Karl Rove, the embattled, vilified deputy White House chief of staff, the lightning rod of the Bush #43 presidency and its most polarizing policies, announced Monday his intention to resign his position effective on Aug. 31. For quietly high-fiving Democrats, it’s safe to say, the Prince of Darkness has left the building (or at least stated when he’ll do so).
For Republicans, the departure of the man dubbed “The Architect” and “Bush’s brain,” Rove’s resignation leaves a spiritual and philosophical vacuum in an administration already struggling to matter as events Rove had a hand in creating threaten to overtake that administration some fifteen months before the next election.
And it raises questions for the GOP -- with the Architect gone, what’s left of the structure he tried to build? – and for the President: With Bush’s brain gone, who’ll do his thinking for him?
Karl Rove has long been known for a certain blustery style, a swagger that extended beyond personality into his approach to governance. What may have doomed him – which is to say what may have prompted White House Chief of Staff Josh Bolten to demand that he either resign or commit to staying on through the 2008 campaign – was Rove’s heartfelt embrace of hubris in recent years.
Witness his steadfast refusal to testify before Congress about the firing of eight U.S. attorneys, claiming executive privilege; his implication in the leak of CIA operative Valerie Plame’s identity; or his combative, take-no-prisoners approach to presidential politics. All played a role in cultivating an us-versus-them sense of governing that plagues the country.
“Karl Rove was an architect of a political strategy that has left the country more divided, the special interests more powerful, and the American people more shut out from their government than any time in memory,” said Sen. Barack Obama.
After leaving the White House and speaking with The Associated Press, Rove downplayed the importance of his own departure. “I think it will be wishful thinking on the part of the president’s critics to think this means anything other than a staff change at the White House,” he said.
Rove couldn’t be more accurate, and more wrong at the same time.
In some ways Rove’s exit is just one of several resignations the Bush White House has been forced to endure for months, in the wake of a disastrous foreign policy, an ill-conceived war and the scuttling of various domestic agendas.

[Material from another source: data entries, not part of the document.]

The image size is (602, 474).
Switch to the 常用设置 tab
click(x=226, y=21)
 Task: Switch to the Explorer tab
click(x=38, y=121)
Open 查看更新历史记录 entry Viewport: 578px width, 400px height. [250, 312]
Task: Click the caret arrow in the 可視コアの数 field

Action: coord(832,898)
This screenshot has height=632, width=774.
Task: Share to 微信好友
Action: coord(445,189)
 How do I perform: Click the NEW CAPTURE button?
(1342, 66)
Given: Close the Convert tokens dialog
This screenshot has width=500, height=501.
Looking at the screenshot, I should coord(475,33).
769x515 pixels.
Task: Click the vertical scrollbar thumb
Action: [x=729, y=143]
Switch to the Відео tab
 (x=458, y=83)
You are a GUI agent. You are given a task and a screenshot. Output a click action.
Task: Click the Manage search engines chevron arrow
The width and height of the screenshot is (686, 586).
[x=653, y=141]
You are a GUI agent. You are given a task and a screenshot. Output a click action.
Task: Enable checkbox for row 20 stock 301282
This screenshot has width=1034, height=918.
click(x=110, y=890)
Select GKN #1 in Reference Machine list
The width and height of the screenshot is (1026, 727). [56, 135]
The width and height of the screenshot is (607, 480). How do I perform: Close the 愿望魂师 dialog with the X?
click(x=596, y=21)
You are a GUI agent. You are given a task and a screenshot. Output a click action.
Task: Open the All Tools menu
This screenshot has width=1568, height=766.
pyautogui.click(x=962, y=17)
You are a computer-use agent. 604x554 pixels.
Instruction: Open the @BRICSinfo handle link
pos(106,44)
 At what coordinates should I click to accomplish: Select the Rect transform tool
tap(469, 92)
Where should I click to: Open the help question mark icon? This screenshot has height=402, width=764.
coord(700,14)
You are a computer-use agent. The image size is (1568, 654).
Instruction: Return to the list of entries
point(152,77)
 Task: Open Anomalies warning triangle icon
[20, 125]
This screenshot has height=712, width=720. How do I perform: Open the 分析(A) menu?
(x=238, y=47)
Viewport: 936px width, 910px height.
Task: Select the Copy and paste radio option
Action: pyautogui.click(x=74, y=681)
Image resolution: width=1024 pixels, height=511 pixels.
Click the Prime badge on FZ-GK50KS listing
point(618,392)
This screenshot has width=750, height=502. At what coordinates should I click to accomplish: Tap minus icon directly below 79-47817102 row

But his leaving was preceded by a change in congressional leadership, a change he was at least partly responsible for. Before the 2006 midterm election, Rove’s unshakeable confidence in a Republican victory was characterized by a brusque assertion of his rightness about everything political. “You're entitled to your math," Rove famously told NPR last October, about ten days before the election. "I'm entitled to the math.”
But Rove’s unerring calculus about the GOP holding onto control of Congress was just wrong [see “Meet the new math.”] That error, however great or small, was part of what cost the Republicans their congressional majority, setting the stage for what may – may – be a GOP defeat in November 2008.
It’s this hubris that Adam Nagourney alluded to in an analysis in today’s New York Times: “Many remember Mr. Rove’s lofty ambitions — his talk of overseeing a political realignment that would marginalize Democrats for a generation — and think he aimed too high. Many wonder if a strategy aimed entirely at methodically identifying and stoking the party’s conservative base, with issues like gay marriage, abortion and terrorism, was ever a recipe for long-term political dominance, much less for governing a country.”
Ken Duberstein, the White House Chief of Staff under Ronald Reagan, put it another way, one in concert with the historical perspective Rove was fond of taking – a foundational view the Architect may have overlooked:
“The art of campaigning is to demolish your opponent: you defeat him, take all his clothes off and kill him," Duberstein said to CBS’s Jeff Greenfield. "The art of governing is putting together coalitions. It’s making love to your opponent. It’s not having any permanent adversaries, but rather it is embracing those adversaries.”
The ardent desire for a permanent state of war with the loyal opposition may be Karl Rove’s legacy, no matter who wins in November 2008. In that sense, what the Architect built in his six years in the White House was a shaky structure, an edifice built on conflict rather than cooperation – a building that probably deserves to be condemned 448 days from now.